How are Dividends Taxed to Shareholders and Business Owners?
Dividends are distributions of the profits of a corporation to its shareholders and owners. Typically, dividends are distributed at specific times during the year, often quarterly.
Joshua Kennon, Investing for Beginners Expert, reminds us that the purpose of a corporation is basically to pay dividends to the shareholders as a reward for investing in the company. While dividends are valuable, like anything else of value that U.S. citizens receive, they are considered "income." And, as income to the shareholders or company owners, dividends are taxable.
Tax on Dividends to Shareholders
Companies paying dividends must provide shareholders receiving those dividends a report showing the amount of the dividends paid to that shareholder for the year. The report is made, on payments over $10 for the year, to recipients on Form 1099-DIV.
If your business has paid dividends to shareholders, you must also provide the IRS with a consolidated report by the end of January, for all dividends paid to all shareholders during the prior year. In addition, the company must submit a transmission Form 1096 to the IRS before the end of February, compiling all payments made to shareholders.
Dividends are reported by shareholders on their personal tax returns, on Schedule D (Capital Gains and Losses) and a total of all dividends received should be included on the income section of Form 1040.

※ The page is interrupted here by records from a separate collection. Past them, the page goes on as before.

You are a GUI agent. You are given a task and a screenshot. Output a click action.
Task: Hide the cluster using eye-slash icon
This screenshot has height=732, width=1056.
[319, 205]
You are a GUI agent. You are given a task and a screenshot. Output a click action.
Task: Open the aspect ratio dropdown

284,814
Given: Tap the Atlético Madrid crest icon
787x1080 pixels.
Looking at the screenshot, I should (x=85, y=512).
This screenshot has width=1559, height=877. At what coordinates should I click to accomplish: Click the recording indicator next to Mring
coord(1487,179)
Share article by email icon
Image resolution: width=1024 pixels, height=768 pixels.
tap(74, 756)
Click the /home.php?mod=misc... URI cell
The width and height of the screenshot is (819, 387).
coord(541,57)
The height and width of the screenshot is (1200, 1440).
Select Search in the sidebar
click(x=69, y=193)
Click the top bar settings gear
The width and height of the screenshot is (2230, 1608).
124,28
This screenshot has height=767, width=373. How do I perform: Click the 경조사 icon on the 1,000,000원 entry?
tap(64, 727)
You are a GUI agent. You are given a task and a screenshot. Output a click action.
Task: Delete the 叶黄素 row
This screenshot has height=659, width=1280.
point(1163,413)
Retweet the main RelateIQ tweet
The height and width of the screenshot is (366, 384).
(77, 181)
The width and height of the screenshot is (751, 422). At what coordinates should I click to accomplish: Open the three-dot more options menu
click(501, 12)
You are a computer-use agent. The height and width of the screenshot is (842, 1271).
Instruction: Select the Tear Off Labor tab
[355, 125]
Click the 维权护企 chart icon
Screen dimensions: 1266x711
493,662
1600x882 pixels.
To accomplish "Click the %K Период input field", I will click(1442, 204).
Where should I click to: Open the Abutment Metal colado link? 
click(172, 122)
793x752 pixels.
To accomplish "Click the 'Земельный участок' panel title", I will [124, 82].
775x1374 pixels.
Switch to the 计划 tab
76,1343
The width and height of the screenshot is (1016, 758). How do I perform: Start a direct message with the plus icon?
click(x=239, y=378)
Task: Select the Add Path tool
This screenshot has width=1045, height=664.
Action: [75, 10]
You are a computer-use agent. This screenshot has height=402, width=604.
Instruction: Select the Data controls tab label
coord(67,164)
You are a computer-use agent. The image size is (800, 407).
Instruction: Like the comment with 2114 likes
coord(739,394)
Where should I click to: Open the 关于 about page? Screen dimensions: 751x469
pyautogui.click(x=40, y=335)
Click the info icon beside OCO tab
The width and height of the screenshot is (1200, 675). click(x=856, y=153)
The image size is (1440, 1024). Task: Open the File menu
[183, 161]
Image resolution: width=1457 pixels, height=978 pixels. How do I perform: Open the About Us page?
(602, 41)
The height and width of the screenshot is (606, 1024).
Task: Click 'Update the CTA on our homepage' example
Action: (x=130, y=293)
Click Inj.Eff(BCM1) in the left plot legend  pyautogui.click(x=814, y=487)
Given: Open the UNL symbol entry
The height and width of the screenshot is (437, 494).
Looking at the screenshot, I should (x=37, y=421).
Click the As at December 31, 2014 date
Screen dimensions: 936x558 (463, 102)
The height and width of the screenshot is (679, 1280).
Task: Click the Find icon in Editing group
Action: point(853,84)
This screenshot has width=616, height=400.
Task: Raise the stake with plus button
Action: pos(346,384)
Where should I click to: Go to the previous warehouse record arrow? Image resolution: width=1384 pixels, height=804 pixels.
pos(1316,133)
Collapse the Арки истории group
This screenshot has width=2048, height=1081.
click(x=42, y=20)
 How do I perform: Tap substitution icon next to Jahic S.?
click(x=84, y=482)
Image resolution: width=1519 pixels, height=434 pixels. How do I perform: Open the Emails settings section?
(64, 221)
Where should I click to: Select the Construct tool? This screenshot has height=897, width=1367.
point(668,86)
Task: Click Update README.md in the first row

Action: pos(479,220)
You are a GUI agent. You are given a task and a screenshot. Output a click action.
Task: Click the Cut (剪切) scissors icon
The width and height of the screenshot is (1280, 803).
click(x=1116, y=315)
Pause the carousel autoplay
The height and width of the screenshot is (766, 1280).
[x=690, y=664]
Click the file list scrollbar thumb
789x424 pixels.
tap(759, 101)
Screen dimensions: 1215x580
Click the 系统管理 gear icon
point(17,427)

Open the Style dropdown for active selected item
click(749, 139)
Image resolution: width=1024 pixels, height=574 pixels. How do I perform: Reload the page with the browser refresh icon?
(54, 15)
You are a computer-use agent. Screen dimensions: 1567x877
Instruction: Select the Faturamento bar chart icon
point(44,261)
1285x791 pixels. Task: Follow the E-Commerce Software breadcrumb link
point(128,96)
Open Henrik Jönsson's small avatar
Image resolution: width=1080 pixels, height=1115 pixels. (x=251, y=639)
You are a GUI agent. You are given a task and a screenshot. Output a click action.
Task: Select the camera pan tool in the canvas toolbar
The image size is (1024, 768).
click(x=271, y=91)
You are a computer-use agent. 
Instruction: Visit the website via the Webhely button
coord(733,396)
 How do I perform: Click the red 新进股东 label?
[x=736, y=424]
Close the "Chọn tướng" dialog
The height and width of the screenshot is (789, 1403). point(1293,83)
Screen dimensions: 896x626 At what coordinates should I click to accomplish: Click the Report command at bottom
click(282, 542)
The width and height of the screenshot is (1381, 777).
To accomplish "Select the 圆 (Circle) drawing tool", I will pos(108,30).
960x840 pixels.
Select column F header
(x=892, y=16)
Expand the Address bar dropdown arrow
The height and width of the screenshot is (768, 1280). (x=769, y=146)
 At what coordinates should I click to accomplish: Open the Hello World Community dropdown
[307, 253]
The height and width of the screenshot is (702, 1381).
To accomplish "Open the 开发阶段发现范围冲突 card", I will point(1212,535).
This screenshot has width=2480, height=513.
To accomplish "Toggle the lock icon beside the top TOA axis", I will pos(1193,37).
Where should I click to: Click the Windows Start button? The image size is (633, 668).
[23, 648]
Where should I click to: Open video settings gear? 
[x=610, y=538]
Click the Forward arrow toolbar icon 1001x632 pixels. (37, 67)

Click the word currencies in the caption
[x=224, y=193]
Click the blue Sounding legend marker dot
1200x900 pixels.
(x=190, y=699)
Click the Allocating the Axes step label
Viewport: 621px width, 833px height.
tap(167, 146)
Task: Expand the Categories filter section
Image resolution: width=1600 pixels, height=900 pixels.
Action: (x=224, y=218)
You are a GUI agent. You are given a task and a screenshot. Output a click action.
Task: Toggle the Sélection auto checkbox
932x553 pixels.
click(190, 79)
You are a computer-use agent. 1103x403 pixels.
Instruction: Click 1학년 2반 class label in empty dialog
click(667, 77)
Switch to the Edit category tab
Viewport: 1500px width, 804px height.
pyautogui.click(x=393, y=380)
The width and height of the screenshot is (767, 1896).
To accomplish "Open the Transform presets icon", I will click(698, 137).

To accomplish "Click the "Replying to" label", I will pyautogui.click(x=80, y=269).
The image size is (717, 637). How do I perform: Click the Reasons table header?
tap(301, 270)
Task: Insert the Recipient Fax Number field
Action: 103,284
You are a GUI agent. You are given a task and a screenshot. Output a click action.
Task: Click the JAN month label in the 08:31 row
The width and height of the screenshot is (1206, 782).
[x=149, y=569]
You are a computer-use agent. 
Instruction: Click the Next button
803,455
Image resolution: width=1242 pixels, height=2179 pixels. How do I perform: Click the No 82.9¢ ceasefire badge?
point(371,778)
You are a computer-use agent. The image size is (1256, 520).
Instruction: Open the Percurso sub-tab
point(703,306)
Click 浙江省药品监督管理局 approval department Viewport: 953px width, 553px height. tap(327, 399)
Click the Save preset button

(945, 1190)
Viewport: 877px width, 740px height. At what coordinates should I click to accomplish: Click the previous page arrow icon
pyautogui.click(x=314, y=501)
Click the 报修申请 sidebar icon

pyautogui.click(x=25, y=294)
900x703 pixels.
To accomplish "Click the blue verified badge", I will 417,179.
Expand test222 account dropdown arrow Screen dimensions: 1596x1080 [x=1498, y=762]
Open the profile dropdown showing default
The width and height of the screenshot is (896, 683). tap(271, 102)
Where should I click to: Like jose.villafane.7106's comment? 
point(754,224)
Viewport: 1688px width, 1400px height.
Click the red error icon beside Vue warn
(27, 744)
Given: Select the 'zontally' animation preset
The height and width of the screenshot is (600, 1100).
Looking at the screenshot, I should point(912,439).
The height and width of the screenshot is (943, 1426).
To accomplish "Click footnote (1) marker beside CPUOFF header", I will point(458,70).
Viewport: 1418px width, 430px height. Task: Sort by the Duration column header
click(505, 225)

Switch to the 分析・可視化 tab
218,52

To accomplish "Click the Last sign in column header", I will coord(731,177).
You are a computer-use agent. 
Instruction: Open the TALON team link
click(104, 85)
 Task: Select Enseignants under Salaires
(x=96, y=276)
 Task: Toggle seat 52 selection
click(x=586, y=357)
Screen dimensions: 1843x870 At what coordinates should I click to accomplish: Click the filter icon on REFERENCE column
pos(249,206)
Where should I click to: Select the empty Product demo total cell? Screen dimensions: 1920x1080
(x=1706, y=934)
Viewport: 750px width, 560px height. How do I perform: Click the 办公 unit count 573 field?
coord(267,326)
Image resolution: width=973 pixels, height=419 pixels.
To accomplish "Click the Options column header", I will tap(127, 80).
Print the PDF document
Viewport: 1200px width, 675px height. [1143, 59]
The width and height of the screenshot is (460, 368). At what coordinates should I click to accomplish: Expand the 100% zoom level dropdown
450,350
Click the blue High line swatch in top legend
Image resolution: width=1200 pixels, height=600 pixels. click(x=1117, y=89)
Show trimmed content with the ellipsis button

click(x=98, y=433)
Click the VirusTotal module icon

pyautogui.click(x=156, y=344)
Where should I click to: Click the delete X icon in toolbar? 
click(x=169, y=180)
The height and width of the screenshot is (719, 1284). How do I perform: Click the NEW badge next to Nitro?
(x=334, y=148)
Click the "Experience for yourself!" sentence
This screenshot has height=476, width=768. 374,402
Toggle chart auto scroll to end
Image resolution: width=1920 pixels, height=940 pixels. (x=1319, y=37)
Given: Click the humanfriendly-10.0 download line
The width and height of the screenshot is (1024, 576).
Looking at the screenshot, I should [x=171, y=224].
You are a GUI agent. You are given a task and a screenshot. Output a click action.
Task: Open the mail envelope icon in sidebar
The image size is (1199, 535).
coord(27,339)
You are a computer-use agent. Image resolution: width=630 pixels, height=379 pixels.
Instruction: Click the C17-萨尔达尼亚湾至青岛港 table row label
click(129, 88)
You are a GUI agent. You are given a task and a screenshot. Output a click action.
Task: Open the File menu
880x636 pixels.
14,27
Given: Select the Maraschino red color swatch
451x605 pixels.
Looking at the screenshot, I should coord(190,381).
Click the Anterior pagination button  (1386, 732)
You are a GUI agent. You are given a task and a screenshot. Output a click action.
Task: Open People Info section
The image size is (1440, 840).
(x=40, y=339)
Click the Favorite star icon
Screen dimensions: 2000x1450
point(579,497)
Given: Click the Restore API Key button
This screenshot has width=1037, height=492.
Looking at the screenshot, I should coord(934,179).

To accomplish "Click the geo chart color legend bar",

Dividends are taxed at a special dividend tax rate. In most cases, dividends are taxable as ordinary income to the recipient. In some cases, a dividend might be subject to capital gains tax as a qualified dividend. To learn more about qualified dividends, see IRS Publication 550. If an individual has received over $1500 of ordinary dividends during a year, he or she must file Schedule B - Interest and Ordinary Dividends.
Tax on Dividends to Company Owners, Partners, LLC Members, and S Corporation Owners
Partners in partnerships and LLCs and owners of S corporations do not receive dividends in the same way as shareholders in a corporation do. If you are the partner of a partnership or owner of an s corporation, you will receive a Schedule K-1 which details income you received from the business through your distributive share of the company's profits/losses, and capital gains.
Dividends and "Double Taxation"
Double taxation refers to the fact that dividends are taxed twice. First, the dividends distributed by the corporation are profits (part of the business net income) not business expenses and are not deductible. So the corporation pays corporate income tax on profits distributed to shareholders. Then, the shareholders pay income taxes personally on those dividends.
The information in this article is intended to be general, not tax or legal advice. Taxes and laws are always changing, and each business situation is unique. Check with your tax and legal advisors before making any decisions that could affect your business taxes.